Alienation

The urgent screeching of the alarm clock brought Alex back to consciousness at 6:00 AM.  She was in her bed, on the lumpy mattress that needed replacing. She reached over to the old nightstand and turned off the alarm.  Resolving to lay in the comfort of her bed, Alex took in her studio apartment. The gray painted walls bowed in places; and a large print of Warner Sallman’s “Head of Christ” concealed a thick crack in the plaster opposite the bed.  There was a cheap coffee table and an old couch, a bookshelf full of books she hadn’t read, a small refrigerator, an oven, a tv that didn’t work. A line of shoes on the floor. A closet stuffed full of clothes and storage boxes. Her mother’s cedar chest.  After lying awake for what seemed like too much time, she gathered the will to get up.

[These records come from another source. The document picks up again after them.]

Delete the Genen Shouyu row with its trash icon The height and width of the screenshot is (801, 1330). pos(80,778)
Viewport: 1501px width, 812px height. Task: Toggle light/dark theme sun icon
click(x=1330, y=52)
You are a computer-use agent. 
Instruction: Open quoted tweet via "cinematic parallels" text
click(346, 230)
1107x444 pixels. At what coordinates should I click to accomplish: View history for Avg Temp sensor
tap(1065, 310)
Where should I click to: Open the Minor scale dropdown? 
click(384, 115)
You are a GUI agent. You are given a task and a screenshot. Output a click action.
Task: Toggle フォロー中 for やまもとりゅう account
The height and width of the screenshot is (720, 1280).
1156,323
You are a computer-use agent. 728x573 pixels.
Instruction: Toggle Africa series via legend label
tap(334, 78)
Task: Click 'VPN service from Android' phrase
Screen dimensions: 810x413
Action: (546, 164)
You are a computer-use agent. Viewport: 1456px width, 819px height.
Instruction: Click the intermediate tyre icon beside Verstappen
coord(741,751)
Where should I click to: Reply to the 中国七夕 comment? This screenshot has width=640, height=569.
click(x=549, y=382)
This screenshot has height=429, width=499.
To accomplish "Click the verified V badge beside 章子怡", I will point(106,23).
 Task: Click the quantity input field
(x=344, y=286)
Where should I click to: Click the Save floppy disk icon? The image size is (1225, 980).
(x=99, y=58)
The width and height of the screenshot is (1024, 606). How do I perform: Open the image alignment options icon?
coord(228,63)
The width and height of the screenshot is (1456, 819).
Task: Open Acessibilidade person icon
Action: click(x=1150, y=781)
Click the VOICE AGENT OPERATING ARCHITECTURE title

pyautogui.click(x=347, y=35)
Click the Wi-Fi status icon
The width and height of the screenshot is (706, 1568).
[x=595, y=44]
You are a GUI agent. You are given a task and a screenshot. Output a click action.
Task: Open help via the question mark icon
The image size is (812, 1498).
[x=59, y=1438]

A dull but serious pain ached through her muscles and bones as soon as she put her weight on her feet, crawling up through her legs to her spine and torso.  She gritted her teeth and walked to the cabinet over the stove. After starting her coffee pot, Alex kicked off her pajamas and proceeded to the shower.

She noticed a new cut on her right forearm, and several tender purple bruises on her hips and legs.  Every morning brought new damage to her body. Bruises, cuts, scrapes, once or twice a missing tooth or fingernail.  She was lucky, though, she was still fit for duty, which meant she could pay her rent. Some people lost limbs or went mad and were turned out of the corporate municipality to die in the wilderness.  What were a few bruises compared to exile and death? Whatever work she did, it kept a roof over her head and food in her belly. Not remembering was probably a blessing.

The shower timer ran out and the water pressure died down.  Alex stepped out to dry off and gazed at herself in the mirror.  She had a black eye, and a busted lip. Maybe she had been in a fight?  Surely she would know if she had been in a fight–she would have been written up and given a slip.  She dressed herself–cheap bra and underwear, plain shirt, plain pants. Back in the kitchen Alex poured herself a cup of coffee and drank it black.  She toasted some bread and ate it. The clock read 6:40 AM. Elevator privilege for her floor ended at 7. She emptied the coffee pot, pulled on her socks and shoes, and exited her apartment, turning down the hallway toward the elevator.

Janice and Bill, from two apartments down, were also waiting at the elevator.  Janice was missing an eye and some teeth. Her nose was crooked from having been broken.  Bill, who looked big and strong, was missing several fingers and walked with a limp. It must have been very hard work they did.  The three were friends, though, and so they tried not to talk about work–what little they knew of it. They would meet on the elevator and ride to the sorting station together on the subway most days.  The corporation had declared the first and last days of every month to be a social holiday with no work for most workers, and Janice and Bill and Alex enjoyed cooking meals for each other when their holidays coincided.  Janice and Bill pretended not to notice Alex’s black eye, and Alex pretended not to notice the fresh scar on Bill’s face. They chatted about food and plans and getting older, anything but the elevator slowly rising up through the floors.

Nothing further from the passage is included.